Eine übergreifende Politik verschiedener Gewerkschaften, Branchen und Beschäftigungsgruppen ist natürlich voraussetzungsvoll. Doch gerade aufgrund der hohen Motivation vieler Aktivist*innen von #Wirfahrenzusammen für die Mobilitätswende und weil auch die Ortsgruppen grundsätzlich unabhängig von ver.di aufgestellt sind, können sie eine solche Perspektive in die Kämpfe hineintragen. Die Eigenständigkeit, Verstetigung und Stärkung der jeweils örtlichen #WirFahrenZusammen-Bündnisse ist dabei zwingende Voraussetzung aller weiteren strategischen Überlegungen. Zudem müssen die Ideen mit Blick auf die jeweiligen regionalen Bedingungen konkretisiert werden. Die Akteure der Klimabewegung, aber auch das Bewusstsein der Beschäftigten, die Kräfteverhältnisse und Orientierungen in den Gewerkschaften sowie die Perspektiven und Konflikte in den Industrien unterscheiden sich von Region zu Region. Darum ist es wichtig, dass die lokalen #WirFahrenZusammen-Gruppen verstetigt und interventionsfähig sind und dass sie zugleich nach Verbindungen zu überregionalen Kampagnen und Vernetzungsmöglichkeiten suchen.

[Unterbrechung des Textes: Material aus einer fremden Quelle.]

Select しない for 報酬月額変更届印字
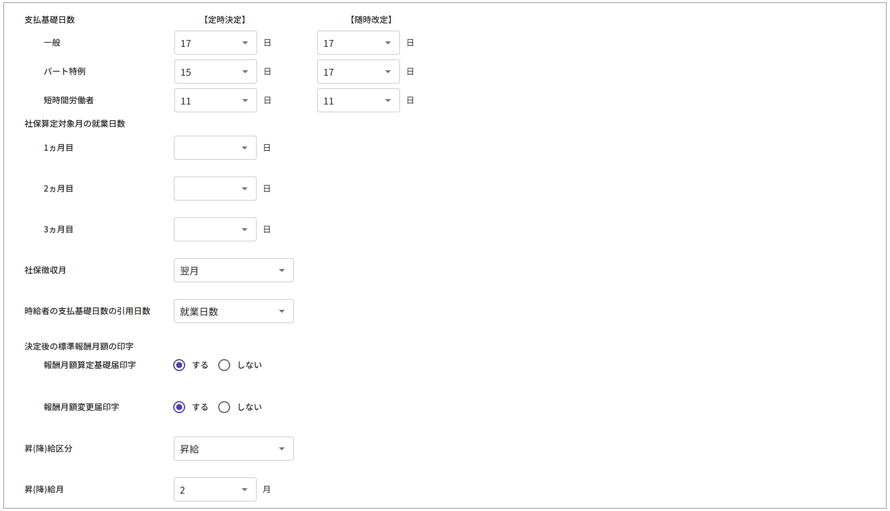Viewport: 890px width, 511px height. (x=224, y=407)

Für eine öko-sozialistische Mobilitätswendepolitik
Lasst uns #WirFahrenZusammen zu einer breiten branchen- und gewerkschaftsübergreifenden sozial-ökologischen Mobilitätswendekampagne weiterentwickeln! Lasst uns für gute Arbeit im Nah- und Fernverkehr kämpfen, für einen ökologischen Ausbau der Infrastruktur! Lasst uns die Auto-, Waggon-, Zug- und Stahlindustrien zu Zukunftsbranchen einer sozial-ökologischen Verkehrswende machen – gemeinsam mit den Beschäftigten! Wenn in den nächsten Jahren mal wieder ein Auto- oder Waggonbauwerk von der Schließung bedroht ist, sollten wir als Klimaaktivist*innen mit den Kolleg*innen aus dem Nah- und Fernverkehr solidarisch an der Seite der Beschäftigen stehen und ihren Kampf unterstützen – und zugleich mit ihnen diskutieren, wie ihre Fähigkeiten für die sozial-ökologische Mobilitätswende genutzt werden könnten – etwa, indem sie Busse, Bahnen oder Schienen produzieren. Und wenn erneut im Nah- oder Fernverkehr gestreikt wird, hoffen wir umgekehrt auf die Solidarität der Kolleg*innen in der Industrie. Gegen eine Vereinzelung der Kämpfe und für eine gemeinsame Mobilitätswende: Wir fahren zusammen heißt dann auch: Wir produzieren zusammen!